In particolare, le parti si impegnano a sperimentare progetti e modalità innovative di intervento verso le fasce di popolazione più fragili come anziani, senza dimora, persone con disabilità mentale e disagio psichico, famiglie migranti, rifugiati e richiedenti asilo. "Il lavoro fatto in passato ha quindi consolidato una collaborazione che, grazie a questo documento, ora si articolerà su più punti: attività di formazione; empowerment comunitario; comunicazione e promozione della salute; supporto ai bisogni latenti di salute; collaborazione nell'ambito delle campagne vaccinali per favorire i fragili e le persone con malattie infettive e per la creazione di percorsi facilitati di cure ambulatoriali e ricoveri ospedalieri; azioni di raccordo tra la Asl Roma 1 e il terzo settore in ambiti specifici e strutturazione di servizi socio-sanitari e di prossimità destinati agli anziani", sottolinea l'azienda sanitaria.

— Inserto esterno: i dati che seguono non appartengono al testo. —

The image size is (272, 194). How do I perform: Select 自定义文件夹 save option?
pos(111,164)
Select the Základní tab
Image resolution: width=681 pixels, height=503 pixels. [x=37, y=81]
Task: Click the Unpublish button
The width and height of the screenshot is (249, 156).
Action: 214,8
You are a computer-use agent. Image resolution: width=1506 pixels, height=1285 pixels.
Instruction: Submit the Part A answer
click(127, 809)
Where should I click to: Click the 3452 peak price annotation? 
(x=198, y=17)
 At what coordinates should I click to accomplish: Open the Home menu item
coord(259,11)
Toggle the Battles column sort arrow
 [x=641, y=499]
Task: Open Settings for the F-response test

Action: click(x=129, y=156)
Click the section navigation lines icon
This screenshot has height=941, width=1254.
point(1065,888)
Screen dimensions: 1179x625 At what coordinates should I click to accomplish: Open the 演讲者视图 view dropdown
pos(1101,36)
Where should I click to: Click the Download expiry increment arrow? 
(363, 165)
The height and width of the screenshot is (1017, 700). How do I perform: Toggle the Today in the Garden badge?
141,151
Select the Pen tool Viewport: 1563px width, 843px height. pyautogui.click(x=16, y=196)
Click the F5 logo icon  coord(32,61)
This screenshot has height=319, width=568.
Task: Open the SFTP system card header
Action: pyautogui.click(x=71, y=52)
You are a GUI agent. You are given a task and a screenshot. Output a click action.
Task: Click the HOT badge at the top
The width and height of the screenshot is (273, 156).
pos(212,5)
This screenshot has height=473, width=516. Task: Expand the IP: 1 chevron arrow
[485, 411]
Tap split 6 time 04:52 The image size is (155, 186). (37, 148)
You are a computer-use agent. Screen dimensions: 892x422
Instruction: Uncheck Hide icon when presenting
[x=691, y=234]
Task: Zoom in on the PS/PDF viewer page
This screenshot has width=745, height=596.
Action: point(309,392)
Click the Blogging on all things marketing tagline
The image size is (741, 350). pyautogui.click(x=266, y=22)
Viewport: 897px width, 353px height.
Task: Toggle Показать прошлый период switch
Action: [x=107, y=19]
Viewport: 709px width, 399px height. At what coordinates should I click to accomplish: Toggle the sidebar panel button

"Si consolida la collaborazione e il rapporto tra l'Asl e la comunità di Sant'Egidio, ci saranno azioni di sanità pubblica per anziani soli e per i senza fissa dimora, dobbiamo integrare il lavoro della comunità con i servizi dell'Asl - ha affermato Tanese - Spesso è difficile intercettare queste persone e, se realizziamo questa collaborazione con Sant'Egidio, si potrà intervenire in tanti ambiti e far sì che tante persone possano accedere ai servizi sanitari".

"Abbiamo preso atto del lavoro fatto e abbiamo deciso di proseguire e ampliare la fascia delle vaccinazioni e delle prevenzioni, Abbiamo fatto decine di migliaia di vaccinazione anti-Covi nei siti e con i campi mobili, è così anche tanta attività di screening per migliora di senza fissa dimora".